Le groupe a toujours revendiqué l'influence des Daft Punk (bon, quel musicien faisant de l'électro ne s'est jamais senti inspiré par Daft Punk?), Phoenix et Justice, entre autres. Point commun ? L'influence française, indéniable, qui transparait jusque dans Relativity 3. On ne saurait faire autre chose que s'en féliciter. Néanmoins, il réside un étrange paradoxe, car si Lemâitre ont fait leur trou aux USA, ils demeurent relativement méconnus en France.

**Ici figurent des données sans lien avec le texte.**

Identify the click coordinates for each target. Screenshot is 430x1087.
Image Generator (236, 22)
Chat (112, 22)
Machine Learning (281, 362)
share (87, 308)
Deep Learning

Triste, tout comme de savoir le duo parti pour une tournée estivale aux côtés de ce que la France a fait de pire en terme de bidon de lessive, à savoir David "One Beat" Guetta, ainsi que du raté de l'électro américain Calvin Harris.
En attendant un album futur, on se satisfera du brillant Relativity 3 EP dont "Cut To Black" et ses notes sensuelles de synthé ainsi que "Iron Pyrite" en sont tirés.
D'une main de maître (on était obligé..).



lundi 22 juillet 2013

Tyler, The Creator


D'aspect, Tyler et sa clique d'Odd Future sont de sales gosses. Pas faux, les mioches se complaisent dans leur insolence avec les journalistes qu'ils méprisent, Tyler The Creator en porte étendard. Bouteilles de champagnes renversées en interview, insultes faites à l'encontre de la presse, caricatural à outrance, le groupe de rappeurs se moquent de tout, et n'ont que des buts simples dans la vie: faire ce qui leur plait, à savoir du son, emmerder le monde et faire du skate. Pourtant, on pourrait s'arrêter là dans la description, mais si l'on met notre cynisme de côté l'espace d'un instant, on peut voir que Tyler The Creator, en plus d'être un faux stupide, est un gamin sacrément pointilleux, loin de la hype réductrice qu'on lui colle la peau.